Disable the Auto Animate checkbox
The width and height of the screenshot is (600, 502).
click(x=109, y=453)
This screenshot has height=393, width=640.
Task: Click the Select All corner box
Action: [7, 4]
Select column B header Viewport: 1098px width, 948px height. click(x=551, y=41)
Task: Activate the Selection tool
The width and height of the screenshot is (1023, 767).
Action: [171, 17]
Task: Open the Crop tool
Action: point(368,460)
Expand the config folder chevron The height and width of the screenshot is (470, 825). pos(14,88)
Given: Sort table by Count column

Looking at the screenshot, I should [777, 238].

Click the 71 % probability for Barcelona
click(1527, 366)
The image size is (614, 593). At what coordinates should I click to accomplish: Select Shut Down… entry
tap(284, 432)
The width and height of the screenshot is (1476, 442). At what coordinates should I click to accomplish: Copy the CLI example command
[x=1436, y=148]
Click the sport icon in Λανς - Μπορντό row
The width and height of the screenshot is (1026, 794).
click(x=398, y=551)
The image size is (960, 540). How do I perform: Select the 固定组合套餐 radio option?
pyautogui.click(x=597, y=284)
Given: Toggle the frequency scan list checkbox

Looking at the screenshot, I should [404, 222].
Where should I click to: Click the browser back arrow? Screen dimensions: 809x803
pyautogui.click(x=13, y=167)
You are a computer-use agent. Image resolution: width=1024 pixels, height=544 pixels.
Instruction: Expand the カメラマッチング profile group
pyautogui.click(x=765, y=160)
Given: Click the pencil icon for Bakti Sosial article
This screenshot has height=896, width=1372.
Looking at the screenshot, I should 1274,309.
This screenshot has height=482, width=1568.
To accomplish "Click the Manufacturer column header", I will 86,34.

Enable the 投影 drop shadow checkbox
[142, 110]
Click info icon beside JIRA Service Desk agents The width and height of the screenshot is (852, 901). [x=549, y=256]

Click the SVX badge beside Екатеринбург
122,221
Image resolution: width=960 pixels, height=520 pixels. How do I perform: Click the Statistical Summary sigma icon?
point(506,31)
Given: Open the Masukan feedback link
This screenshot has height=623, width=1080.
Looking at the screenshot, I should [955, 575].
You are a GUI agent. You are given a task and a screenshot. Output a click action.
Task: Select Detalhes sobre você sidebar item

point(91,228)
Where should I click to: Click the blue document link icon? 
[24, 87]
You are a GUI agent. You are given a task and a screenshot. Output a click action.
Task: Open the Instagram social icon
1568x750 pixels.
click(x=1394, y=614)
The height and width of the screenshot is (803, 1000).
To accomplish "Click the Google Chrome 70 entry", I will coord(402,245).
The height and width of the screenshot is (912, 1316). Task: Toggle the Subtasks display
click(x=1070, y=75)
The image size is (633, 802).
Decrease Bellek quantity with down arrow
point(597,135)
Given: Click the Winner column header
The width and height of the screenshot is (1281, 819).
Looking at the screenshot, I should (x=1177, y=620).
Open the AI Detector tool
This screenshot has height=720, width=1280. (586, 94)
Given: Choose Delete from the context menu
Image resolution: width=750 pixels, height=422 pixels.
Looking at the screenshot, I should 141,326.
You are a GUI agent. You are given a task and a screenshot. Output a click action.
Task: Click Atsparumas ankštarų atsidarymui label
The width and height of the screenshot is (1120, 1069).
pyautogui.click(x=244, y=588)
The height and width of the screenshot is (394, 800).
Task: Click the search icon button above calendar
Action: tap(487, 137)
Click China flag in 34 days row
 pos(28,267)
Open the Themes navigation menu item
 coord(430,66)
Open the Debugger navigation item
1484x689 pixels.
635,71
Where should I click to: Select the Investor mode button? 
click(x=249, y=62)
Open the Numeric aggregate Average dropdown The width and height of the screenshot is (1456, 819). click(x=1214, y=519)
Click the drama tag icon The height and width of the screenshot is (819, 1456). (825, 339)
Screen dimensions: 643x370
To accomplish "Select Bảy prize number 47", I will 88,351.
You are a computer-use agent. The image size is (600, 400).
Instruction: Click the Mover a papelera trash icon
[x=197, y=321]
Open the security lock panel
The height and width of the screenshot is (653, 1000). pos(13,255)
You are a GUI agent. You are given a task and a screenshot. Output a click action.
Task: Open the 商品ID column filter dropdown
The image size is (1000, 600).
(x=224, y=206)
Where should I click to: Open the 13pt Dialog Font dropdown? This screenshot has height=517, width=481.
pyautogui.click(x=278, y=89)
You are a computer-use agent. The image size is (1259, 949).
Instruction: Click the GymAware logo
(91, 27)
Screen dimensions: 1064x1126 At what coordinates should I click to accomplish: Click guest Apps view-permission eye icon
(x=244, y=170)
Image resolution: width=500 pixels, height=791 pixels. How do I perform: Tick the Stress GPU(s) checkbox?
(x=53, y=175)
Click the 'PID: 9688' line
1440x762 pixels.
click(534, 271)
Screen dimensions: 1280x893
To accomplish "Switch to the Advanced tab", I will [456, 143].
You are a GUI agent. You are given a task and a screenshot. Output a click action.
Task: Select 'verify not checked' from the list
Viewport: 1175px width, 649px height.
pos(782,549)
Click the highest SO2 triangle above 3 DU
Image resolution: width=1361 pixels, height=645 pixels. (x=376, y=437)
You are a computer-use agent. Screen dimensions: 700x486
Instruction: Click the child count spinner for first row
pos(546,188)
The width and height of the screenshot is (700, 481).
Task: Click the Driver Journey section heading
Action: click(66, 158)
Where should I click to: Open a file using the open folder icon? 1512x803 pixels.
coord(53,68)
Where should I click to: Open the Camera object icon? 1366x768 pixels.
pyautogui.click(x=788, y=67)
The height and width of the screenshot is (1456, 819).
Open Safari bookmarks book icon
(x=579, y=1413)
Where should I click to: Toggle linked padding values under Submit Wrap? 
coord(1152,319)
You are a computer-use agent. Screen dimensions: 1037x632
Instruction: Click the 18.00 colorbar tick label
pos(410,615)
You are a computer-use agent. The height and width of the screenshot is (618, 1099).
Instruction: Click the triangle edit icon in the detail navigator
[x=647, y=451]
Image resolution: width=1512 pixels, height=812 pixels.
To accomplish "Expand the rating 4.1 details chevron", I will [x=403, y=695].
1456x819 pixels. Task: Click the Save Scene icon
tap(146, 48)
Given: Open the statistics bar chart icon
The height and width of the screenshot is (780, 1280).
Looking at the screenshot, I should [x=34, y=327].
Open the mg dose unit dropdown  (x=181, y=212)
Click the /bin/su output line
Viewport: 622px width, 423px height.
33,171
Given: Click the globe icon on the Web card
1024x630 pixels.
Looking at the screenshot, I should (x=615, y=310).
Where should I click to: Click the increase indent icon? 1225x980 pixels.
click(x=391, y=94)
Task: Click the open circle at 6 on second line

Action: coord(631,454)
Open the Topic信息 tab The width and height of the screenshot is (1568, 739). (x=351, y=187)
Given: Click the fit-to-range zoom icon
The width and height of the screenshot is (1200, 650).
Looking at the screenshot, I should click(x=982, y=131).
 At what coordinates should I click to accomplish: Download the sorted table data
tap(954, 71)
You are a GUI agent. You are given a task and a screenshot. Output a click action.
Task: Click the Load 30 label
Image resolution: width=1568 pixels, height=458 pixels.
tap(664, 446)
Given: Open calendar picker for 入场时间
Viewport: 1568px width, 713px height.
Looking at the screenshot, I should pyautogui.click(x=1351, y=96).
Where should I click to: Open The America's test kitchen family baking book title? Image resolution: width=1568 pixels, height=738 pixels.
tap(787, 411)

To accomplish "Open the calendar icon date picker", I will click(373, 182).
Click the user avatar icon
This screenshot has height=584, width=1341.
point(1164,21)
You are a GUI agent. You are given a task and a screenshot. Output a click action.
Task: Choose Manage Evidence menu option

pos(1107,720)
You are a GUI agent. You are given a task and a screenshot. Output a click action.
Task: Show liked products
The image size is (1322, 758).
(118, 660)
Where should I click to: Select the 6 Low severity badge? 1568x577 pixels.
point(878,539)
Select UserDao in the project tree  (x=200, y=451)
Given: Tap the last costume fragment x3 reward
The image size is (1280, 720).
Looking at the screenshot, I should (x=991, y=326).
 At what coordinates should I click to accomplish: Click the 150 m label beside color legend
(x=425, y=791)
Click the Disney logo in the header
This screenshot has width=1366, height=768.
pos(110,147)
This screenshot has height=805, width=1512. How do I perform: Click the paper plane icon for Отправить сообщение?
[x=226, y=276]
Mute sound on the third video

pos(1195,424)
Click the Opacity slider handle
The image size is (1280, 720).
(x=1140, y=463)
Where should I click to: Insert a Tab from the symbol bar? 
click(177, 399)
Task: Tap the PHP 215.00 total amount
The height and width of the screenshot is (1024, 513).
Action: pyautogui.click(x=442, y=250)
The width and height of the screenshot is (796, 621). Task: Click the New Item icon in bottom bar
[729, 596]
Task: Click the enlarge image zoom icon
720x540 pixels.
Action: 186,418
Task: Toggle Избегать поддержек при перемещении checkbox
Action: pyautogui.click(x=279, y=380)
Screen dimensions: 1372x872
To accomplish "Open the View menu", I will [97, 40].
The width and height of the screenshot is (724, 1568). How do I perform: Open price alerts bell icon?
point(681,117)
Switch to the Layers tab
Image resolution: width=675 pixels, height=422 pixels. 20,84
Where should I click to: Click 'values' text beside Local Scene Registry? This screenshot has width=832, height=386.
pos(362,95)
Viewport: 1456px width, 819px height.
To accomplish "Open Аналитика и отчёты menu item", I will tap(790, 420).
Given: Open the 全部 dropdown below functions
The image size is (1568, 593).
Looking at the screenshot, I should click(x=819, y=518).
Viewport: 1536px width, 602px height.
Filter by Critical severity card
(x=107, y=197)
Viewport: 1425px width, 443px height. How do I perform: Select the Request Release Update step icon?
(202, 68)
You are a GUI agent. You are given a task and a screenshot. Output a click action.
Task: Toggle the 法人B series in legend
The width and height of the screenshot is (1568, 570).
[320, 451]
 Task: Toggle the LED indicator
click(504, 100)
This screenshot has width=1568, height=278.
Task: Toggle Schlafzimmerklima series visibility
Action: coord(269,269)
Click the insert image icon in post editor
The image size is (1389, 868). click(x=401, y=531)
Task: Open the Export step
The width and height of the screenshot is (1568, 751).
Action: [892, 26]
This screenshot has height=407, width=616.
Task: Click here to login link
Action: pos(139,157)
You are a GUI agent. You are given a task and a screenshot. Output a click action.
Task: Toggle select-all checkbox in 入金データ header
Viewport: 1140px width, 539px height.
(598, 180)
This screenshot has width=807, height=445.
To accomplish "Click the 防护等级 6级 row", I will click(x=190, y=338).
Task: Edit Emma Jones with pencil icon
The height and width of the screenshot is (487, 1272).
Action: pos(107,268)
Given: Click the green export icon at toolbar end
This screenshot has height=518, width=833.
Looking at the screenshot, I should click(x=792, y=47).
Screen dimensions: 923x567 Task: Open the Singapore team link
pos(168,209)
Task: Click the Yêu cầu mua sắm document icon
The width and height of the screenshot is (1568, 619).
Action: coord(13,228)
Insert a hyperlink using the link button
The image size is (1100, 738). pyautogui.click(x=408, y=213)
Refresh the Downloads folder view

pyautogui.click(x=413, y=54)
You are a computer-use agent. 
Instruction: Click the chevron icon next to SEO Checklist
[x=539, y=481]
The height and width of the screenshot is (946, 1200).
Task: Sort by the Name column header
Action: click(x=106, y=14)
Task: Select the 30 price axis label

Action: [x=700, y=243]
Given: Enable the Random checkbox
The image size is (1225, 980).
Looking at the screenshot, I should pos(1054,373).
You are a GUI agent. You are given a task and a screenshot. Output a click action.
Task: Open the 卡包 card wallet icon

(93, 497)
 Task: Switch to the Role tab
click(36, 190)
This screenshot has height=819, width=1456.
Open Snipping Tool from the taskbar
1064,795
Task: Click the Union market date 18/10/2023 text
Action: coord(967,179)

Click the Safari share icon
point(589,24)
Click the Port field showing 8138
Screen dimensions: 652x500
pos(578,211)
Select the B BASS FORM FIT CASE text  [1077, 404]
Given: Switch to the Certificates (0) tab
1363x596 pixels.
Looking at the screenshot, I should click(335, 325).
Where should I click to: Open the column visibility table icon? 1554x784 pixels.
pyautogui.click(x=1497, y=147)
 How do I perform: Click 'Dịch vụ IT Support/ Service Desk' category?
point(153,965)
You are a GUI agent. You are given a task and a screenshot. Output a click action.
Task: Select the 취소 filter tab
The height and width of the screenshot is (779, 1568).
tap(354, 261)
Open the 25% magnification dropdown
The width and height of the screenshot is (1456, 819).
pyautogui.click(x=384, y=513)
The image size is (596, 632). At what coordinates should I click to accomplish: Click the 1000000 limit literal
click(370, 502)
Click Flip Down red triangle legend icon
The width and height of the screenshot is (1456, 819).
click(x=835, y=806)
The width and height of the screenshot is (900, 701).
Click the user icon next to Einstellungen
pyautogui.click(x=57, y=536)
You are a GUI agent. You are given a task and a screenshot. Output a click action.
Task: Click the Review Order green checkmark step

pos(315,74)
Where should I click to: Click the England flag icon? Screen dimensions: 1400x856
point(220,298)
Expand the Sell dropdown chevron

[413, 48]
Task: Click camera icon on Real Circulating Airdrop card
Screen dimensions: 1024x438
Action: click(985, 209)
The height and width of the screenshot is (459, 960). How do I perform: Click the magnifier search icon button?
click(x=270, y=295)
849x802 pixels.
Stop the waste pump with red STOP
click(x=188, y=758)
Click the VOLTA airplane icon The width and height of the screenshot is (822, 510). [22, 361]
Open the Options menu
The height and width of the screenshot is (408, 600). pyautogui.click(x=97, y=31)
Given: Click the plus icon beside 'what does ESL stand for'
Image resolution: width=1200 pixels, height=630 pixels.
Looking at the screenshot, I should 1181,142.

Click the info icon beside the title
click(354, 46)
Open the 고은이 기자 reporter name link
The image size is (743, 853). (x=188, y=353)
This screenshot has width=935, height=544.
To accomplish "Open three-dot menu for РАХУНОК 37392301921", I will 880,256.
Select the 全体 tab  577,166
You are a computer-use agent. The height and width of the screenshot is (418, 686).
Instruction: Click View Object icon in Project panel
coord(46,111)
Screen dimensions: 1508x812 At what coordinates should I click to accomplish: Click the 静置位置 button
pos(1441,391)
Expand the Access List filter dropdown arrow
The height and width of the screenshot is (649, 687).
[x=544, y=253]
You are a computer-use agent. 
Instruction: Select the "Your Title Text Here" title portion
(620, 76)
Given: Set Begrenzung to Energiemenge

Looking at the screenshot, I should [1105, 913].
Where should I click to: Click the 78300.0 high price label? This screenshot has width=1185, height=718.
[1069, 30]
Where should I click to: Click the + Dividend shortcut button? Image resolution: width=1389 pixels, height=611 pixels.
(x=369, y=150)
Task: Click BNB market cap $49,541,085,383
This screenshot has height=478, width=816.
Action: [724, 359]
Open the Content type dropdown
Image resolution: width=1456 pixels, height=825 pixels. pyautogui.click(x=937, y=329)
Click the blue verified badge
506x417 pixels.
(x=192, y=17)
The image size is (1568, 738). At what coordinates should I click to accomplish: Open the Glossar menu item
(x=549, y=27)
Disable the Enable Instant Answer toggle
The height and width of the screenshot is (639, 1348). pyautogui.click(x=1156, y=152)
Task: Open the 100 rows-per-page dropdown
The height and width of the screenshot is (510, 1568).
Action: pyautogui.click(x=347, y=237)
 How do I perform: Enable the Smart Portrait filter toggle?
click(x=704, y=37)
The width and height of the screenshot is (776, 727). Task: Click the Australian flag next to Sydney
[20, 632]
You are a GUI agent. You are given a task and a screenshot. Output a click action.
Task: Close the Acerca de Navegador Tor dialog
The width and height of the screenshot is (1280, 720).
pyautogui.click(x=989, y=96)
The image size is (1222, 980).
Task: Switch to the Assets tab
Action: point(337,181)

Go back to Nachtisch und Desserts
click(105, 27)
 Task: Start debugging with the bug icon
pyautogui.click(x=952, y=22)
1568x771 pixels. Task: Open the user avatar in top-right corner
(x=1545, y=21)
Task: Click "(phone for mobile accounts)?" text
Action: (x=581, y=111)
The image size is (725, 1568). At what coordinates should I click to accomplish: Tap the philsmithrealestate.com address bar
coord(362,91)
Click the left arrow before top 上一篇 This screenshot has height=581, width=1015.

:::::

Zu erledigen
Stelle aus den Datensätzen oben alles von der Zeile mit „Click the 'PID: 9688' line“ bis hinunter zur Zeile mit „Action: click(66, 158)“ als Markdown-Tabelle mit den Spalten „Nr.“ und „Zeile“ dar, beide Grenzzeilen eingeschlossen. Leerzeilen werden ausgelassen.

Antwort unten
| Nr. | Zeile |
|---|---|
| 1 | Click the 'PID: 9688' line |
| 2 | 1440x762 pixels. |
| 3 | click(534, 271) |
| 4 | Screen dimensions: 1280x893 |
| 5 | To accomplish "Switch to the Advanced tab", I will [456, 143]. |
| 6 | You are a GUI agent. You are given a task and a screenshot. Output a click action. |
| 7 | Task: Select 'verify not checked' from the list |
| 8 | Viewport: 1175px width, 649px height. |
| 9 | pos(782,549) |
| 10 | Click the highest SO2 triangle above 3 DU |
| 11 | Image resolution: width=1361 pixels, height=645 pixels. (x=376, y=437) |
| 12 | You are a computer-use agent. Screen dimensions: 700x486 |
| 13 | Instruction: Click the child count spinner for first row |
| 14 | pos(546,188) |
| 15 | The width and height of the screenshot is (700, 481). |
| 16 | Task: Click the Driver Journey section heading |
| 17 | Action: click(66, 158) |